> **Task description**
Once the pictures are removed, output the remaining entries exactly as given.

═══ Supplied entries ═══

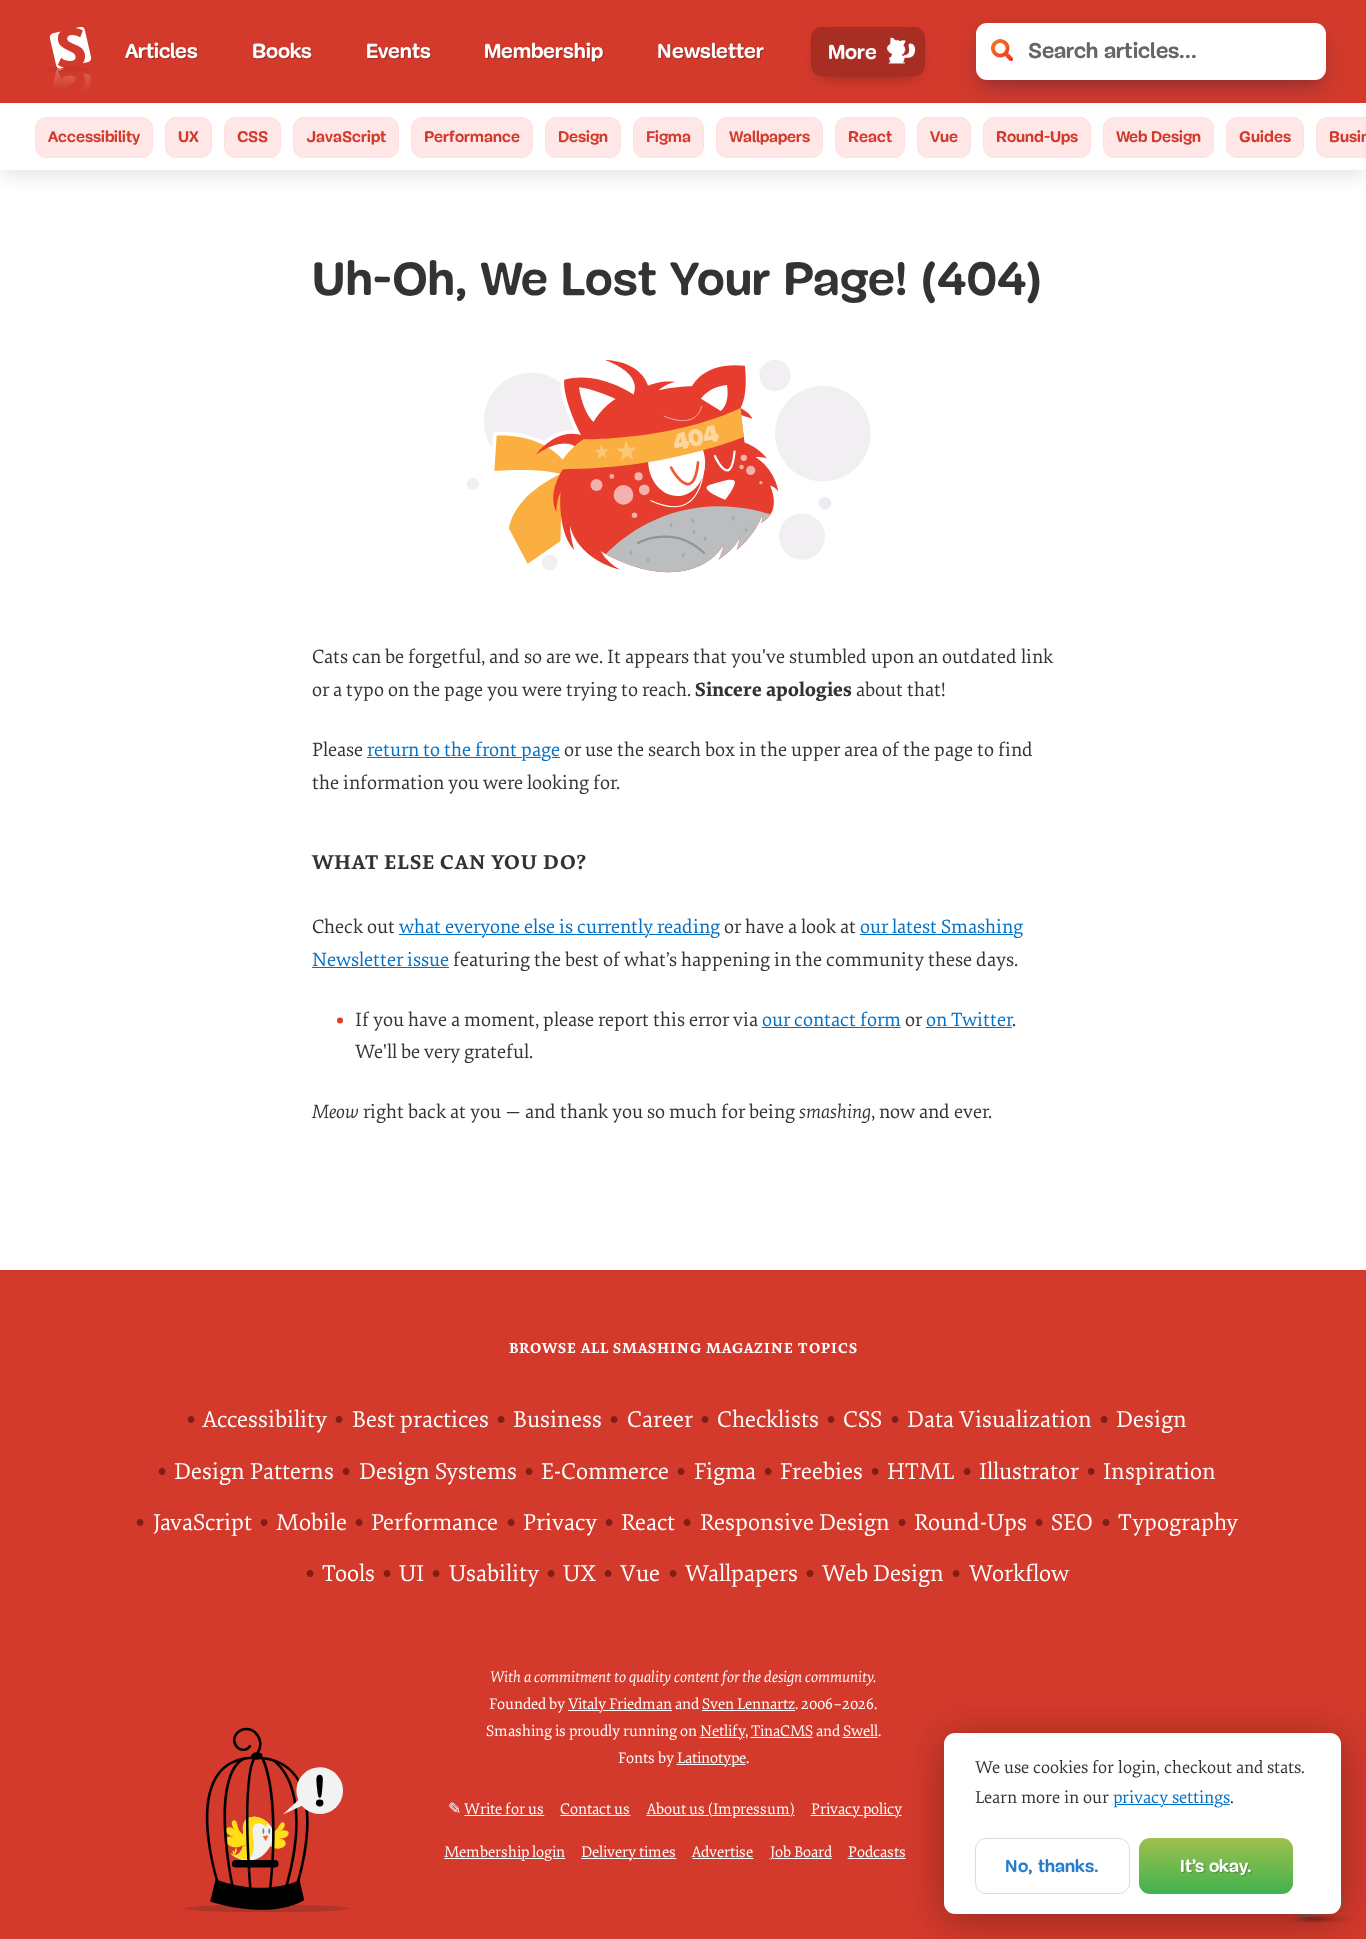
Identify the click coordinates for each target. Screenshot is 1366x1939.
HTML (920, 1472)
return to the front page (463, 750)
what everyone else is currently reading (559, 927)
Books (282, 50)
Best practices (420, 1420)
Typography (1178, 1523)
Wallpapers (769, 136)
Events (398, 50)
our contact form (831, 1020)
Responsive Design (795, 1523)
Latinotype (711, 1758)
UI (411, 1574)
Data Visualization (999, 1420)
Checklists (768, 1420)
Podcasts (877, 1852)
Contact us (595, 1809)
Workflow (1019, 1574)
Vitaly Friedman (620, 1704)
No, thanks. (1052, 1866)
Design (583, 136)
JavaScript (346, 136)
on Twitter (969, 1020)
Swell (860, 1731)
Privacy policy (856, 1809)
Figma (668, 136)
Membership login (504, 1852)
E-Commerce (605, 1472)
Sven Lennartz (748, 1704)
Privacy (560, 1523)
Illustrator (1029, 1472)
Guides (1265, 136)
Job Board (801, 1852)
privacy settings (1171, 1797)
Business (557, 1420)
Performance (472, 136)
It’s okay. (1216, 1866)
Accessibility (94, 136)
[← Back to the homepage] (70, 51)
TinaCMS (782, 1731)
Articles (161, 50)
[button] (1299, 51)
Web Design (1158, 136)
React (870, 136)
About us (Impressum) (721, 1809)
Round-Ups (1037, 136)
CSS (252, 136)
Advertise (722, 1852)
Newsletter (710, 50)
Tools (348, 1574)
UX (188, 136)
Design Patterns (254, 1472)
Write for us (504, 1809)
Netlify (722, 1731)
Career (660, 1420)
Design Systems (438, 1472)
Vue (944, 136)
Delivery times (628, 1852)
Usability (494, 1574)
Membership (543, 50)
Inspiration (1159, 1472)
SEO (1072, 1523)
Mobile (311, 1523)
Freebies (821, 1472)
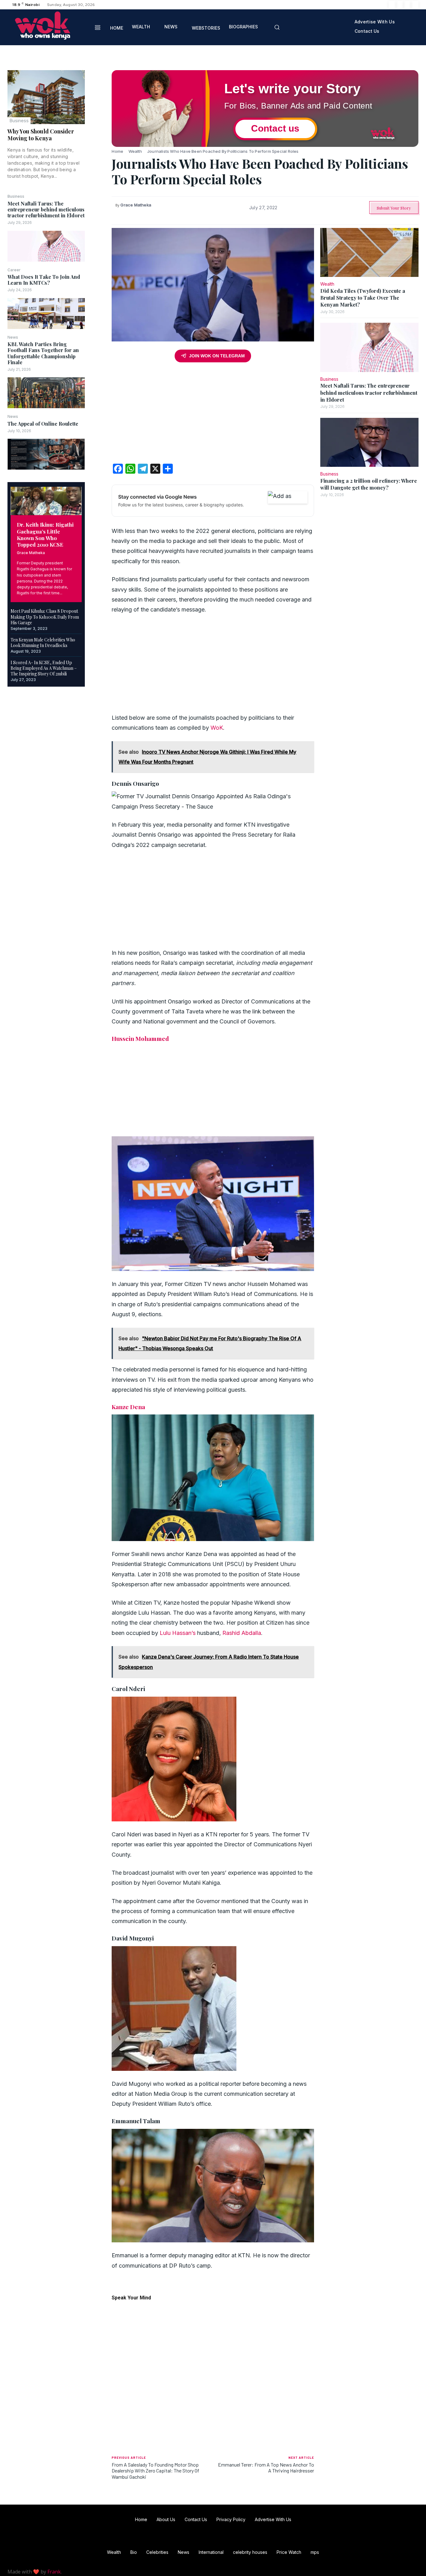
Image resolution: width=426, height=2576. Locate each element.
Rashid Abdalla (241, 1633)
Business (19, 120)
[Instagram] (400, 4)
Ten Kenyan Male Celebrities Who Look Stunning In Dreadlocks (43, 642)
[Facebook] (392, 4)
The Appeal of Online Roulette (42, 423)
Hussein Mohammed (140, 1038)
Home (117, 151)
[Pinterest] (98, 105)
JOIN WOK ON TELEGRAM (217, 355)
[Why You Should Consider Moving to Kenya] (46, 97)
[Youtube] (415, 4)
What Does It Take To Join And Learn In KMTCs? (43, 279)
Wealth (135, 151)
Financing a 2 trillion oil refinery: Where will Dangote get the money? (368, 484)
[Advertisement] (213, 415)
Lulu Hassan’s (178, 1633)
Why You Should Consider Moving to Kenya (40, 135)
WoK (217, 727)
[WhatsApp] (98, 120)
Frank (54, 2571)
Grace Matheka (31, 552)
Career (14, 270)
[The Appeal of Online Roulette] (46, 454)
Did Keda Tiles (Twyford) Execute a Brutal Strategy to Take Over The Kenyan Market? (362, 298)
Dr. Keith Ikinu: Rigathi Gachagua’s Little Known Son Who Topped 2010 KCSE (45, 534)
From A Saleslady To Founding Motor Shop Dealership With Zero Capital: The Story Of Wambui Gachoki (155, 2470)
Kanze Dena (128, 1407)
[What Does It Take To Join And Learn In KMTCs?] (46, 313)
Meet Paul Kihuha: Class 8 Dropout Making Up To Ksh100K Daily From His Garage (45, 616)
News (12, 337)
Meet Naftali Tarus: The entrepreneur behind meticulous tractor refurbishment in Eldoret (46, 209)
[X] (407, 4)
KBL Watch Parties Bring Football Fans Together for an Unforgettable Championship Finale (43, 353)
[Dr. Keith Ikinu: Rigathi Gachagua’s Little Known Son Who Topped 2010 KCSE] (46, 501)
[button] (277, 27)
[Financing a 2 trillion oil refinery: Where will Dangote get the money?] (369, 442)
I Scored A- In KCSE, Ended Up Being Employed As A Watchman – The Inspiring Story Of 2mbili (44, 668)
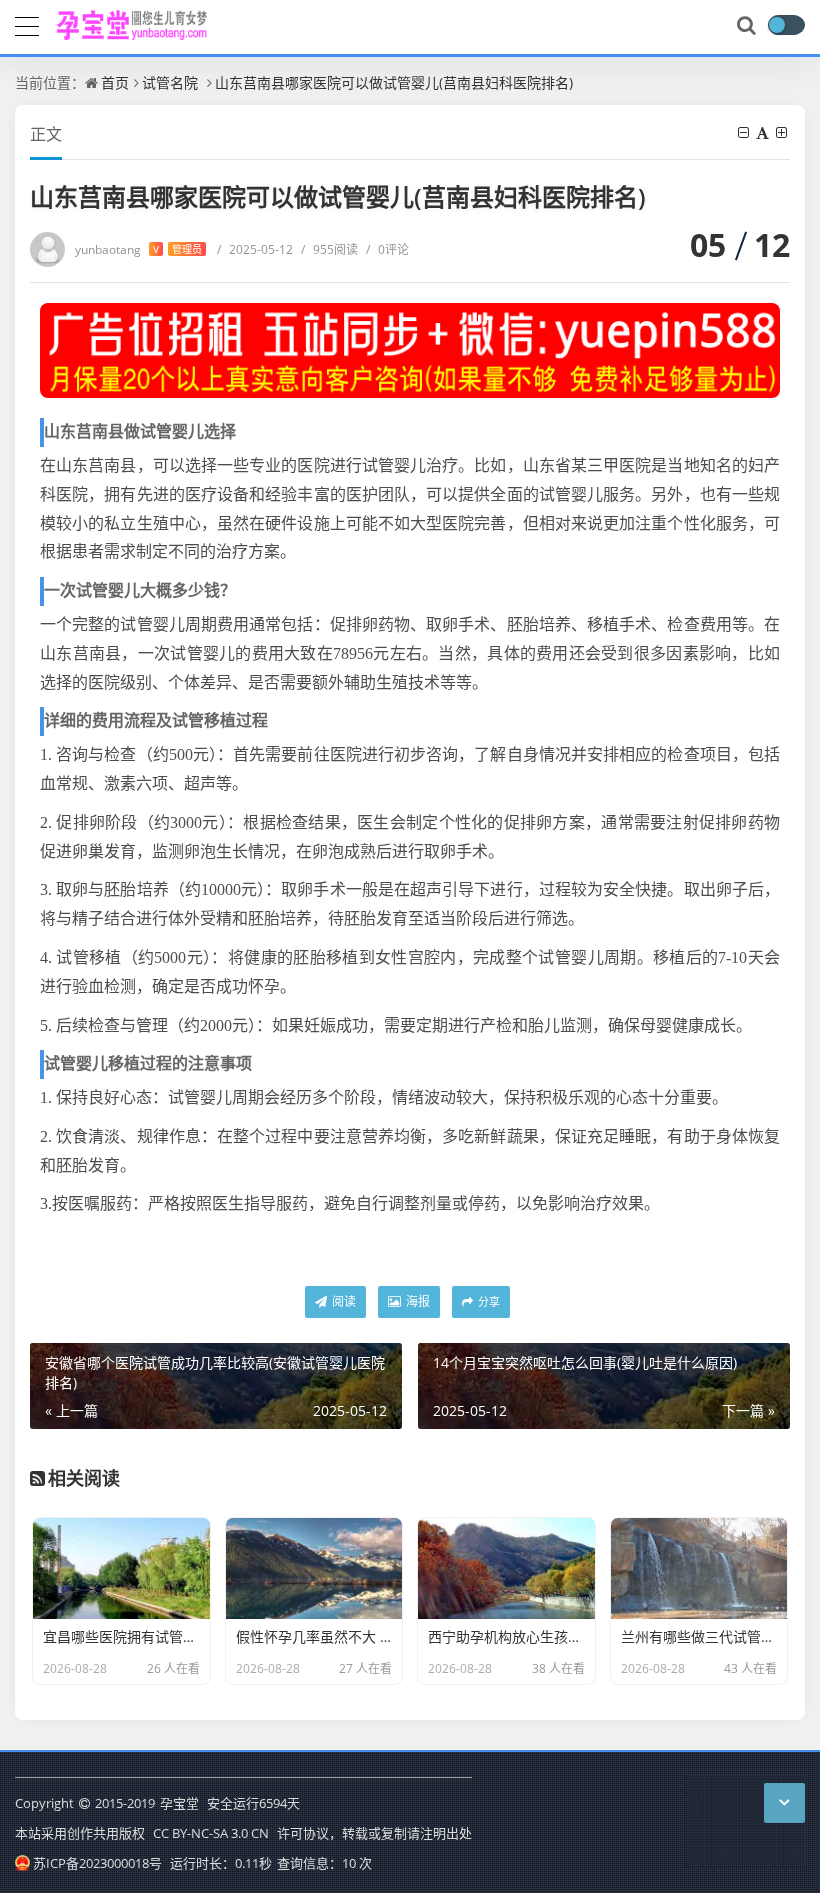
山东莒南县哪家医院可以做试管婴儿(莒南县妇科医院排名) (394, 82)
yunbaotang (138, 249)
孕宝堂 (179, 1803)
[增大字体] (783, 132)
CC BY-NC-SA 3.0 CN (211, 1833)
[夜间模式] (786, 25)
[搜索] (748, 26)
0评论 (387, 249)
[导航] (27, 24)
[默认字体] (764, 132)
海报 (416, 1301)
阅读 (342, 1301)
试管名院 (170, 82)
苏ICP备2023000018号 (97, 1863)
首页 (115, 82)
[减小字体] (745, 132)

═══

> **Answer for the task**
Identify the click coordinates for each target. Screenshot is 1366x1939.
HTML (920, 1472)
return to the front page (463, 750)
what everyone else is currently reading (559, 927)
Books (282, 50)
Best practices (420, 1420)
Typography (1178, 1523)
Wallpapers (769, 136)
Events (398, 50)
our contact form (831, 1020)
Responsive Design (795, 1523)
Latinotype (711, 1758)
UI (411, 1574)
Data Visualization (999, 1420)
Checklists (768, 1420)
Podcasts (877, 1852)
Contact us (595, 1809)
Workflow (1019, 1574)
Vitaly Friedman (620, 1704)
No, thanks. (1052, 1866)
Design (583, 136)
JavaScript (346, 136)
on Twitter (969, 1020)
Swell (860, 1731)
Privacy policy (856, 1809)
Figma (668, 136)
Membership login (504, 1852)
E-Commerce (605, 1472)
Sven Lennartz (748, 1704)
Privacy (560, 1523)
Illustrator (1029, 1472)
Guides (1265, 136)
Job Board (801, 1852)
privacy settings (1171, 1797)
Business (557, 1420)
Performance (472, 136)
It’s okay. (1216, 1866)
Accessibility (94, 136)
[← Back to the homepage] (70, 51)
TinaCMS (782, 1731)
Articles (161, 50)
[button] (1299, 51)
Web Design (1158, 136)
React (870, 136)
About us (Impressum) (721, 1809)
Round-Ups (1037, 136)
CSS (252, 136)
Advertise (722, 1852)
Newsletter (710, 50)
Tools (348, 1574)
UX (188, 136)
Design Patterns (254, 1472)
Write for us (504, 1809)
Netlify (722, 1731)
Career (660, 1420)
Design Systems (438, 1472)
Vue (944, 136)
Delivery times (628, 1852)
Usability (494, 1574)
Membership (543, 50)
Inspiration (1159, 1472)
SEO (1072, 1523)
Mobile (311, 1523)
Freebies (821, 1472)
Image resolution: width=426, height=2576. Locate each element.
Rashid Abdalla (241, 1633)
Business (19, 120)
[Instagram] (400, 4)
Ten Kenyan Male Celebrities Who Look Stunning In Dreadlocks (43, 642)
[Facebook] (392, 4)
The Appeal of Online Roulette (42, 423)
Hussein Mohammed (140, 1038)
Home (117, 151)
[Pinterest] (98, 105)
JOIN WOK ON TELEGRAM (217, 355)
[Why You Should Consider Moving to Kenya] (46, 97)
[Youtube] (415, 4)
What Does It Take To Join And Learn In KMTCs? (43, 279)
Wealth (135, 151)
Financing a 2 trillion oil refinery: Where will Dangote get the money? (368, 484)
[Advertisement] (213, 415)
Lulu Hassan’s (178, 1633)
Why You Should Consider Moving to Kenya (40, 135)
WoK (217, 727)
[WhatsApp] (98, 120)
Frank (54, 2571)
Grace Matheka (31, 552)
Career (14, 270)
[The Appeal of Online Roulette] (46, 454)
Did Keda Tiles (Twyford) Execute a Brutal Strategy to Take Over The Kenyan Market? (362, 298)
Dr. Keith Ikinu: Rigathi Gachagua’s Little Known Son Who Topped 2010 KCSE (45, 534)
From A Saleslady To Founding Motor Shop Dealership With Zero Capital: The Story Of Wambui Gachoki (155, 2470)
Kanze Dena (128, 1407)
[What Does It Take To Join And Learn In KMTCs?] (46, 313)
Meet Paul Kihuha: Class 8 Dropout Making Up To Ksh100K Daily From His Garage (45, 616)
News (12, 337)
Meet Naftali Tarus: The entrepreneur behind meticulous tractor refurbishment in Eldoret (46, 209)
[X] (407, 4)
KBL Watch Parties Bring Football Fans Together for an Unforgettable Championship Finale (43, 353)
[Dr. Keith Ikinu: Rigathi Gachagua’s Little Known Son Who Topped 2010 KCSE] (46, 501)
[button] (277, 27)
[Financing a 2 trillion oil refinery: Where will Dangote get the money?] (369, 442)
I Scored A- In KCSE, Ended Up Being Employed As A Watchman – The Inspiring Story Of 2mbili (44, 668)
山东莒南县哪家医院可以做试管婴儿(莒南县妇科医院排名) (394, 82)
yunbaotang (138, 249)
孕宝堂 (179, 1803)
[增大字体] (783, 132)
CC BY-NC-SA 3.0 CN (211, 1833)
[夜间模式] (786, 25)
[搜索] (748, 26)
0评论 (387, 249)
[导航] (27, 24)
[默认字体] (764, 132)
海报 (416, 1301)
阅读 (342, 1301)
试管名院 (170, 82)
苏ICP备2023000018号 (97, 1863)
首页 (115, 82)
[减小字体] (745, 132)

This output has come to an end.